Collaboration Beers 

It's great for the microbrew biz, but not always for the drinker.

In 2002, Avery Brewing Company in Boulder, Colorado, released a Belgian-style ale and named it, in the brewery's tradition of alluding to doomsday and other things epic, Salvation.

Thing is, the name was already taken — given, incidentally, to a Belgian-style ale at Russian River Brewing Company in Santa Rosa. Each brewer quickly learned of the other's Salvation, but they didn't butt heads. Instead, they put their heads together and in 2006 brewed up a joint effort to commemorate the accident. They called the beer — yet another Belgian — "Collaboration, not Litigation Ale."

Theirs was not the first collaboration beer, but it showcases what this increasingly popular concept in brewing is all about: brewers sharing ideas, resources, and even customers in an endearingly neighborly community. But are the beers actually twice as good, or are we being served a gimmick?

A little of both, said Rebecca Boyles, owner of Beer Revolution (464 3rd St., Oakland): "These breweries are popular because they make amazing beer. Put them together and you get a better beer."

Vic Kralj, owner of The Bistro (1001 B St., Hayward), also recognizes the pros and cons of collaboration beers; collaborative brewing, he says, brings brewers together, promotes creativity and evolution in brewing, and can lead to bright brewing ideas. "They're also a great selling ploy," Kralj said. "They're almost more about marketing than the fact the beer will be tremendous or new-founding in some way."

A recent release called Ovila Abbey Ale from Sierra Nevada Brewing Co. in partnership with the Abbey of New Clairvaux — a monastery located near the brewery — is one of the best beers Kralj has ever had, he said. Sierra Nevada also recently released a 30th anniversary imperial stout made in collaboration with Anchor Brewing in San Francisco: Fritz and Ken's Ale, now on tap at The Bistro. The beer is worth sampling — jet black and swimming with flavors like chocolate, tart fruits, licorice, and dried figs and raisins.

At Beer Revolution, two unique double IPAs made jointly by Mikkeller and BrewDog — I Hardcore You and I Beat You — are available in the bottle, as is Gnomegang, a Belgian-style blonde beer from Ommegang and D' Achouffe breweries. The beer is caramel-colored, fruity and zesty, and offers up some faint cheese and barnyard scents.

Lagunitas Brewing Company recently partnered with two Chicago beer bars to release a strong blonde lager called Zephyr, named for the Chicago-San Francisco Amtrak line. It's out as of June 6 and pouring at Lagunitas Brewing's Petaluma pub. And coming out on July 4 is Shmaltz Brewing and Pete's Brewing companies' Reunion, an imperial brown ale brewed with chocolate, vanilla, and chipotle peppers in the pot.

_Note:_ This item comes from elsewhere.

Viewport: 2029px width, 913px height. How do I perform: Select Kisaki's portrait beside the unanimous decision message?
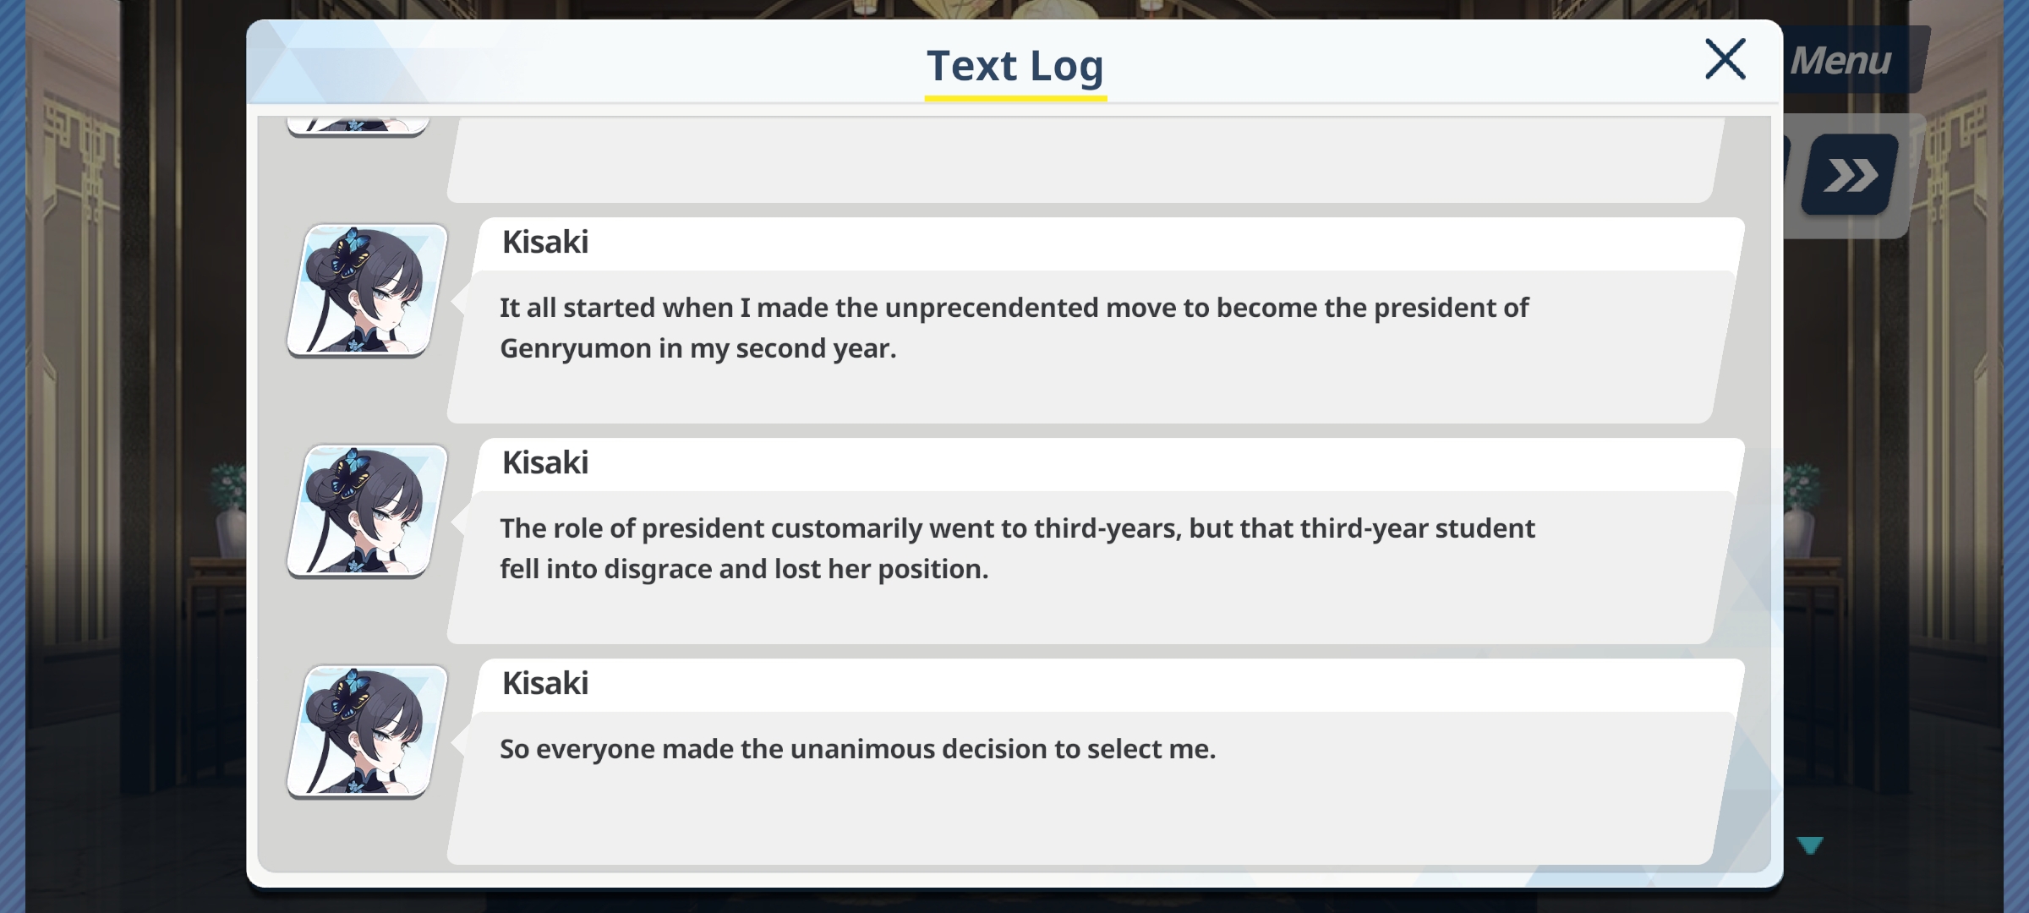[367, 731]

When two brewers align to make a beer that combines their respective powers, they're bound to make it a special one. But whether the average collaboration beer is one so innovative, so unique, and so resourcefully made that a single brewer could not have made it alone is less certain. In the end, the most distinctive thing about a collaboration beer is the obvious: two or more brewers made it. But did they need to?